> EXERCISE
Could you copy, exactly as written, every line from the first line of the records through the one containing "Webmaster (241, 5)"?
╭─ EXERCISE MATERIAL
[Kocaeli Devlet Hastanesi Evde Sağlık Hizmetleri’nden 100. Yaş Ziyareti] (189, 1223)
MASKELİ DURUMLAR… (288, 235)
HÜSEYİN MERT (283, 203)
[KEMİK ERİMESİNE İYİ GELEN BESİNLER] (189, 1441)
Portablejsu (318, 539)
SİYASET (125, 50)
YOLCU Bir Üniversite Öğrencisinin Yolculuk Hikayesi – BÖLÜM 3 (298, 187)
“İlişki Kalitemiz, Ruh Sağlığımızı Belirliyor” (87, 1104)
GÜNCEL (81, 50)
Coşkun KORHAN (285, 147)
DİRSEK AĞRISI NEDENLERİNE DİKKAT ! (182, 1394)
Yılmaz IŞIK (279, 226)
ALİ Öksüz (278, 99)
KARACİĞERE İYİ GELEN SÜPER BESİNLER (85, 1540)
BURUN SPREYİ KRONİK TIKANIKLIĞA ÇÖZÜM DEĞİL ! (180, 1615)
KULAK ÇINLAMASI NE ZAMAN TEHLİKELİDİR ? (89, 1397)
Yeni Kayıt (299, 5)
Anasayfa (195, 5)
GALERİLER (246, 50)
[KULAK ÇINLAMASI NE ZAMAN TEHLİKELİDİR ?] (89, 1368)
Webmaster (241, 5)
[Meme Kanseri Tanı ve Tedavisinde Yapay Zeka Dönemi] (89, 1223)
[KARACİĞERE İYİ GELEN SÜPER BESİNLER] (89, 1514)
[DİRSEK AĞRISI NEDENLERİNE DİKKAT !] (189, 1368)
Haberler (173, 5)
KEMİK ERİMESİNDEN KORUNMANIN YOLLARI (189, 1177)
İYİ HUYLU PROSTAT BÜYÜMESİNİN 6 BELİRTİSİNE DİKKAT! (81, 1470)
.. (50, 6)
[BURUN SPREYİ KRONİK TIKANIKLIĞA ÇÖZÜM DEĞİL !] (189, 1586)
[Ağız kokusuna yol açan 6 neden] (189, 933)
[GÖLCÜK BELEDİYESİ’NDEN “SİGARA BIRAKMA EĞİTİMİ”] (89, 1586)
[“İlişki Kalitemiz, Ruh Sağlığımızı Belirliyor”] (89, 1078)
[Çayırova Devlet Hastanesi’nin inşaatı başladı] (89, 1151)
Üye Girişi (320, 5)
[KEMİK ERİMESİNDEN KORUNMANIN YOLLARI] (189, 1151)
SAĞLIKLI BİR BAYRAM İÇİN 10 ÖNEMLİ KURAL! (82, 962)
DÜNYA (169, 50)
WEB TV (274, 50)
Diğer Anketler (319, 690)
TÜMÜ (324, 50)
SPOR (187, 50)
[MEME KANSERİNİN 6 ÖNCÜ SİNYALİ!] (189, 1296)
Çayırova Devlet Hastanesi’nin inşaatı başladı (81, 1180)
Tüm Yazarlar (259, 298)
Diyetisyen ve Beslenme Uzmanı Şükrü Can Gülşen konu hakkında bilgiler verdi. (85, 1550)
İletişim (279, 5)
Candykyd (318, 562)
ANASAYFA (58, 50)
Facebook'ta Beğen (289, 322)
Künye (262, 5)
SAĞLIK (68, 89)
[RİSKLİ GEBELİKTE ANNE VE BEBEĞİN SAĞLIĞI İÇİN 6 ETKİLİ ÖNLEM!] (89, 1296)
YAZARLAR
╰─
> WRITTEN SOLUTION
[Kocaeli Devlet Hastanesi Evde Sağlık Hizmetleri’nden 100. Yaş Ziyareti] (189, 1223)
MASKELİ DURUMLAR… (288, 235)
HÜSEYİN MERT (283, 203)
[KEMİK ERİMESİNE İYİ GELEN BESİNLER] (189, 1441)
Portablejsu (318, 539)
SİYASET (125, 50)
YOLCU Bir Üniversite Öğrencisinin Yolculuk Hikayesi – BÖLÜM 3 (298, 187)
“İlişki Kalitemiz, Ruh Sağlığımızı Belirliyor” (87, 1104)
GÜNCEL (81, 50)
Coşkun KORHAN (285, 147)
DİRSEK AĞRISI NEDENLERİNE DİKKAT ! (182, 1394)
Yılmaz IŞIK (279, 226)
ALİ Öksüz (278, 99)
KARACİĞERE İYİ GELEN SÜPER BESİNLER (85, 1540)
BURUN SPREYİ KRONİK TIKANIKLIĞA ÇÖZÜM DEĞİL ! (180, 1615)
KULAK ÇINLAMASI NE ZAMAN TEHLİKELİDİR ? (89, 1397)
Yeni Kayıt (299, 5)
Anasayfa (195, 5)
GALERİLER (246, 50)
[KULAK ÇINLAMASI NE ZAMAN TEHLİKELİDİR ?] (89, 1368)
Webmaster (241, 5)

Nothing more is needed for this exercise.